Racial disparities have narrowed across the U.S. criminal justice system over 16 years, though black people are still significantly more likely to be behind bars than white people, new federal figures show.
Racial gaps broadly declined in local jails, state prisons, and among people on probation and parole, according to the study released Tuesday by the nonpartisan Council on Criminal Justice.
The divide in state imprisonment rates dropped for all major crimes but was most pronounced for drug offenses — a key driving factor for the racial shift. Black people were 15 times more likely than white people to be in state prisons for drug crimes in 2000, but that dropped to five times as likely by 2016, the most recent year available.
Many don’t realize how much the racial gap has narrowed, not only in incarceration but in parole and probation, said Adam Gelb, president and chief executive of the politically diverse council that launched in July to seek solutions to problems in the criminal justice system.
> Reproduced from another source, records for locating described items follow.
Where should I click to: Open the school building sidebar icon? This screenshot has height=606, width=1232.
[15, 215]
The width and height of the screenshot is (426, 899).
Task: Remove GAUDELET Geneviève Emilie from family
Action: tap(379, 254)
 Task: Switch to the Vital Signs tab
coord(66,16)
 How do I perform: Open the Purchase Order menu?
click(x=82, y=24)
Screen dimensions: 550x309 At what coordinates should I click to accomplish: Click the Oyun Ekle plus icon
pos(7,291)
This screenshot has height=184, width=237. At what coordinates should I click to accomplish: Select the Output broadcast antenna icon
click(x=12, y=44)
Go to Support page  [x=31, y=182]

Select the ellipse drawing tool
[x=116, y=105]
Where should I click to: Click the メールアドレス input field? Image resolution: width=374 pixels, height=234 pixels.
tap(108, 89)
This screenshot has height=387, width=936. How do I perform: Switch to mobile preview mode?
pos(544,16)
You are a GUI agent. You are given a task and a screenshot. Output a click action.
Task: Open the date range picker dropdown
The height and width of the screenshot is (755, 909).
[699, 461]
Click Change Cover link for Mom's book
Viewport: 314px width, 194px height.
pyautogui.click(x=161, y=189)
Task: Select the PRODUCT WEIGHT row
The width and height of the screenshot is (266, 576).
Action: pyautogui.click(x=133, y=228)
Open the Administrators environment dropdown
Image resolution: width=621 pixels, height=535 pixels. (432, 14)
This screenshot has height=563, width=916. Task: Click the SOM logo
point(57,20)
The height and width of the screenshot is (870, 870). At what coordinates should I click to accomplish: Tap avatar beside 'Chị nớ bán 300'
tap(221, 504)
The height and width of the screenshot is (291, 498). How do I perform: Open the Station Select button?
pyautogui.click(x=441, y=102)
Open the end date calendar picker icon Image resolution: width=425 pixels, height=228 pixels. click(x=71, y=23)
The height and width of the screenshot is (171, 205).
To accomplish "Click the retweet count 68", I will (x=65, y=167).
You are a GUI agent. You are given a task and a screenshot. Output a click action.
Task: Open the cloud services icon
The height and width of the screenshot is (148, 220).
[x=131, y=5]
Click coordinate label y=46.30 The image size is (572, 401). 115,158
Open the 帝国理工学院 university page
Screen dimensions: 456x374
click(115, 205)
“Most people think this is a bad problem that’s getting worse,” said Gelb, whose group has brought together governors of both parties, police officials and Black Lives Matter organizers. “It turns out it’s a bad problem that’s getting a little better, and for very complex reasons that we need to understand at a much deeper level.”
Critics contend minorities’ disproportionate involvement in the U.S. criminal justice system reflects systemic racial bias. Researchers have blamed prejudice by police, prosecutors, judges and juries; racial differences in crimes; and get-tough sentencing laws during the high crime era of the 1980s and ’90s.
While racial inequity in arrests and incarcerations narrowed, the length of prison sentences increased across all crime types for black people and partially offset the benefits, according to the report co-authored by Georgia State University professor William Sabol, former director of the federal Bureau of Justice Statistics.
Among the other findings of the report, which is based on numbers from the bureau, the FBI and other national statistics:
— African American men were in state prisons at nine times the rate of white inmates in 2000, which dropped to a still disparate six-to-one by 2016. The change mostly stemmed from a 30% decline in the black male imprisonment rate, largely driven by falling drug crimes.
— Black women were imprisoned at a rate of six for every white inmate in 2000, which fell to two-to-one by 2016. Fewer black women were being incarcerated for drug crimes, while more white women were imprisoned for violent, property and drug crimes.
— The disparities between Hispanic people and white people also shrank across all categories since 2000.
While falling drug crimes had a big impact on racial disparity the shift raises questions the study’s authors couldn’t answer.
For instance, the start of the study period comes after the crack cocaine epidemic waned and after crime rates dropped from their peak in the early 1990s.
“Something was going on here well before (marijuana) legalization started to happen in states and also before the opioid epidemic, which is much more recent,” Gelb said. “Drug enforcement patterns started to change before both of those things. It’s clear that somewhere along the way, societal attitudes toward drugs and drug enforcement started to change.”
The nonpartisan Public Policy Institute of California reported a similar marked drop in the racial divide in arrest trends since the 1980s in the nation’s most populous state but also found that black people are still far more likely to be arrested than white people.
That’s partly because “there was such stark and eye-catching and disturbing disparity” in the first place, said institute researcher Magnus Lofstrom, who was not involved in the national study.
He said the disparity could be influenced by bias, economic factors or police concentrating on high crime areas that also have high minority populations. There has been a marked decrease in crime rates and a recent reduction in the severity of penalties, particularly for drug and property crimes, in states like California.